薬膳の書

* * * 第三十六弾 * * 「おくら」 * * *

 最近、消費量が伸びてきている野菜。原産地はアフリカ。古くからあり、紀元1世紀頃、インドにわたり、アメリカには18世紀頃広まった。日本へは幕末から明治の初め頃に渡来したが、日常野菜として定着したのは、昭和40年ごろ。別名「アメリカネリ」「オカレンコン」

サヤの形により品種があり、丸形では「グリーンマル」「グリーンベルベット」。五角形では「東京五角」「グリーンスター」「ベターファイブ」。八角形では「クリムソン・スパインレス」などがある。主力品種は、五角形のもの。
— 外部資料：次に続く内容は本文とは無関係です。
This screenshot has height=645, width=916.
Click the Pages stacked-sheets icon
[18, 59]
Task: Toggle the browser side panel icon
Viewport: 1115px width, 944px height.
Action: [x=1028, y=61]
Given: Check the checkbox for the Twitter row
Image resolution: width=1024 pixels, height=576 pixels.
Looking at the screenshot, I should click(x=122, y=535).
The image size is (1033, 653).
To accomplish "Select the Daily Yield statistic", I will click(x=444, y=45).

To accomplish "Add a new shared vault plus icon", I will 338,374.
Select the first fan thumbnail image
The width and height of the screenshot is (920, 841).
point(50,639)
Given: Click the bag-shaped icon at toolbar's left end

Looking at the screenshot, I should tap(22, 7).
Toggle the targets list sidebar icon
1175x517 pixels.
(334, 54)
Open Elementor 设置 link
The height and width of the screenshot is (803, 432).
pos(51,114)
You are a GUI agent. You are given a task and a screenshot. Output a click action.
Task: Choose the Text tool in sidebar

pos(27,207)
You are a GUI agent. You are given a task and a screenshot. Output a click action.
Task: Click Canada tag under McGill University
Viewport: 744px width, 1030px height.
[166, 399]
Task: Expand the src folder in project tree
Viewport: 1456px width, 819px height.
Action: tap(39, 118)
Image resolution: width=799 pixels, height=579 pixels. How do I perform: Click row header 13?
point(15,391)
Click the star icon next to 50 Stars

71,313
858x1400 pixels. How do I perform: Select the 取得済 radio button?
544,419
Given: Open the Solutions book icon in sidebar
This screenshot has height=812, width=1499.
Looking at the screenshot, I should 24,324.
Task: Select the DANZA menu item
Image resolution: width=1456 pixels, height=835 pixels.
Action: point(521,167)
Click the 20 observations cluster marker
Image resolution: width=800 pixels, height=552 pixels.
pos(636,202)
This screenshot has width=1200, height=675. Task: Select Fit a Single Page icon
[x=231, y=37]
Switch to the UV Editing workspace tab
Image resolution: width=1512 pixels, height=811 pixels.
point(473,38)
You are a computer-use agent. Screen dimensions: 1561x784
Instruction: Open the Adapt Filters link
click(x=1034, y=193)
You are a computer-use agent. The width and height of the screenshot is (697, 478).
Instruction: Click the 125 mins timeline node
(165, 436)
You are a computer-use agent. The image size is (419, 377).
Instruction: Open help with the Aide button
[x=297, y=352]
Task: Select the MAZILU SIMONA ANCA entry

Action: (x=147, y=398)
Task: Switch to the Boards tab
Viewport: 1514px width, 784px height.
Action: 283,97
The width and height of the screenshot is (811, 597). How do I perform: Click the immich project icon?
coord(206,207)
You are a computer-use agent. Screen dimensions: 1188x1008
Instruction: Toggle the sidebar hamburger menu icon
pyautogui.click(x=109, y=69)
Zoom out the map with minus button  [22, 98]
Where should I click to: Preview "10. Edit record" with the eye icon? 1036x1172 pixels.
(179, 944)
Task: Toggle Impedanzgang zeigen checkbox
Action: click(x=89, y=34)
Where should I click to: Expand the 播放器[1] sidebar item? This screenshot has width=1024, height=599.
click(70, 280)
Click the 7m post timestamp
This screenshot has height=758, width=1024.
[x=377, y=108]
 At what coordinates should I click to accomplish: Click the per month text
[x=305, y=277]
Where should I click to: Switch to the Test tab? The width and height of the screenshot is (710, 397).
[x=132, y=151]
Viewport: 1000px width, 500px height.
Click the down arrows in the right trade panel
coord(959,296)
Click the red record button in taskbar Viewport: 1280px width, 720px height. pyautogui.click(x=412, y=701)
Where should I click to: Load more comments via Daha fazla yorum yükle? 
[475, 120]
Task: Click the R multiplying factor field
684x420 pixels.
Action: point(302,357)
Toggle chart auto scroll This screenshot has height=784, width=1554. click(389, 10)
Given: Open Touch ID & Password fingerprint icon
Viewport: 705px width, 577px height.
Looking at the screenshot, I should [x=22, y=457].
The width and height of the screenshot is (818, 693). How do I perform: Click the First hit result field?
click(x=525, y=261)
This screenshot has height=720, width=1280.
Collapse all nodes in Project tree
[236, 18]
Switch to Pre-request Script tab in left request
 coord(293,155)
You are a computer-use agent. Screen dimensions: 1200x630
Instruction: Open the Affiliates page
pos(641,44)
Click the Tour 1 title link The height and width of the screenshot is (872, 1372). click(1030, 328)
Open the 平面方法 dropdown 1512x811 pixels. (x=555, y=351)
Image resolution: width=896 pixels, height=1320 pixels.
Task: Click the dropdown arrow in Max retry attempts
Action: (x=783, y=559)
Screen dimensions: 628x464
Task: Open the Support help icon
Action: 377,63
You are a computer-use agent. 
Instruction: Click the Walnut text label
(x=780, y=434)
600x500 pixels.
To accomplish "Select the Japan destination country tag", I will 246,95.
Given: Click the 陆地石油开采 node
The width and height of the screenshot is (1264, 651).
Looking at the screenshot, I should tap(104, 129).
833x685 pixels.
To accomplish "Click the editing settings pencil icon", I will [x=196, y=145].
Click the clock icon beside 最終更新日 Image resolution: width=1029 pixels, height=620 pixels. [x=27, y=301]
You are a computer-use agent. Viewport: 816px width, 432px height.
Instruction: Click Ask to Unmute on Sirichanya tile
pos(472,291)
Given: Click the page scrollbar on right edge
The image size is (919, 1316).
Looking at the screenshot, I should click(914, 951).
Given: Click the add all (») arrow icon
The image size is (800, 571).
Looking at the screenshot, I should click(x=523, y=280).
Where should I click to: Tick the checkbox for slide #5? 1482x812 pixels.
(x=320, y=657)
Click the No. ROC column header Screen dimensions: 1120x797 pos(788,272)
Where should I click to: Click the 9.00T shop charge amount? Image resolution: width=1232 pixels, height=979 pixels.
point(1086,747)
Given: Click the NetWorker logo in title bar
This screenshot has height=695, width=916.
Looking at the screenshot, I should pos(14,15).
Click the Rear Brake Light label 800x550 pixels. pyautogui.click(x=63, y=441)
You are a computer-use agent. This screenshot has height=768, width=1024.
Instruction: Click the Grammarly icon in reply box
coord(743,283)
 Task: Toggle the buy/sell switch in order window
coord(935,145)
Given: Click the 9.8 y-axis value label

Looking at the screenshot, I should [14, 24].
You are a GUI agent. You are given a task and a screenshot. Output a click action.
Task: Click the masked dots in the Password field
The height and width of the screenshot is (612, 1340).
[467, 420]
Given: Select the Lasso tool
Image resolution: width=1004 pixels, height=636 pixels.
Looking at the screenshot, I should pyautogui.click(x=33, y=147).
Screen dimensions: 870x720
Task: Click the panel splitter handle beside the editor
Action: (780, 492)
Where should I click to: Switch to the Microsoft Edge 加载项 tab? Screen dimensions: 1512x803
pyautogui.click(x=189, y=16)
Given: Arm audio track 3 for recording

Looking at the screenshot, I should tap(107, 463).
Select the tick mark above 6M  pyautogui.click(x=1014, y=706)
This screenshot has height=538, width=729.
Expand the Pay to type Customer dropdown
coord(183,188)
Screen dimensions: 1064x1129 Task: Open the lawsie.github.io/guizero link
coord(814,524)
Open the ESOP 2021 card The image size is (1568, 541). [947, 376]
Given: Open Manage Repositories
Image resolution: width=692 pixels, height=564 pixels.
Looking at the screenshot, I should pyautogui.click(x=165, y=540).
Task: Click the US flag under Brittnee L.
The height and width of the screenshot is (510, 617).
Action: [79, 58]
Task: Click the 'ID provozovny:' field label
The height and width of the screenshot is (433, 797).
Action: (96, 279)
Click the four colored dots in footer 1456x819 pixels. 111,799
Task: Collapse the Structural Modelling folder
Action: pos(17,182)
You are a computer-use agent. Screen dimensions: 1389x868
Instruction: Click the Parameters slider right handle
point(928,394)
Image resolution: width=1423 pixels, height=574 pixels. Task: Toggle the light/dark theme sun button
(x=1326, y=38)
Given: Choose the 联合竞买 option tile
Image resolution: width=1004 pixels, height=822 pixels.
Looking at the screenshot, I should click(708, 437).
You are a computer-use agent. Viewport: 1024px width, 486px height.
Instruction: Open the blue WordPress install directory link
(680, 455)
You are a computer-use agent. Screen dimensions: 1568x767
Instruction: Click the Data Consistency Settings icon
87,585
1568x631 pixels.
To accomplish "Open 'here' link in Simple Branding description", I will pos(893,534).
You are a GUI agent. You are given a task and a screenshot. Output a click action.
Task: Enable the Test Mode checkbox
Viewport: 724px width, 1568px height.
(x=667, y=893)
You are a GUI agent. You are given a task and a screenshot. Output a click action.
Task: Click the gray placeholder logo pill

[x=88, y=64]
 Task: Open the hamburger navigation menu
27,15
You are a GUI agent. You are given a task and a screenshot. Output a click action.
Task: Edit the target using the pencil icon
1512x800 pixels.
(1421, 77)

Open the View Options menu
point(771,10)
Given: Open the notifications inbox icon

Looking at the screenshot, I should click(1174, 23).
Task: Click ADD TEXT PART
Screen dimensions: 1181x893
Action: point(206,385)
旬は夏。最盛期は7〜8月。25〜30度くらいが栽培適温。ハウス栽培、促成栽培され、1年中出回っているが、出荷量の多いのは、5〜10月。直径10cmほどの黄色の花が咲き、開花後5〜6日後に収穫される若いサヤがもっとも美味しい。                           −アオイ科−

−薬効・効能−
独特のぬめりは、ペクチンなどの食物繊維ムチン(やまいもなどにも含まれる)とが含まれているため。ペクチンは整腸作用があり、便秘解消に効果がある。血圧を下げたり、コレステロールを下げたり、糖尿病や動脈硬化の防止にも有効。ムチンは、タンパク質の消化吸収を助ける効果がある。他にも、カロチン、カルシウム、鉄、、ビタミンCを含んでおり、栄養価の高い野菜である。夏の体力回復におすすめ!納豆などの良質のタンパク質と食べると、特に効果がある。

−調理のポイント−
・緑が濃くしなびてないもの。
・ 切り口の新鮮なものを選ぶ。
・黒っぽくなったものは、風味が落ちてまずくなる。
・ヘタには、苦味があるので切り落とすこと。
・うぶ毛は、塩でこすってから水洗いする。
・下ゆでしてから、サラダ、和え物、バター炒めに。
・生の時は、かつお節としょうゆを和えると美味しい。
・煮魚を煮るときに入れると、におい消しになる。
・大きくなりすぎたものは堅い。6〜10cmくらいがよい。
・保存は、ポリ袋かラップに包んで、野菜室で保存。
 痛みが早いので3日くらいで食べきること。
−おくらにまつわるお話し−
普及しなかったオクラは、太平洋戦争で南方に赴いた人々が、現地でオクラを食べて飢えをしのいだ。帰還して栽培をはじめ、高知県でハウス栽培が始まり、普及していった。

オクラの種子を完熟させ、炒って粉にすると、なんと「コーヒー豆」の代用品になります。コーヒー栽培に適さないイギリスやフランスでは、珍重されていた時代もあったとか。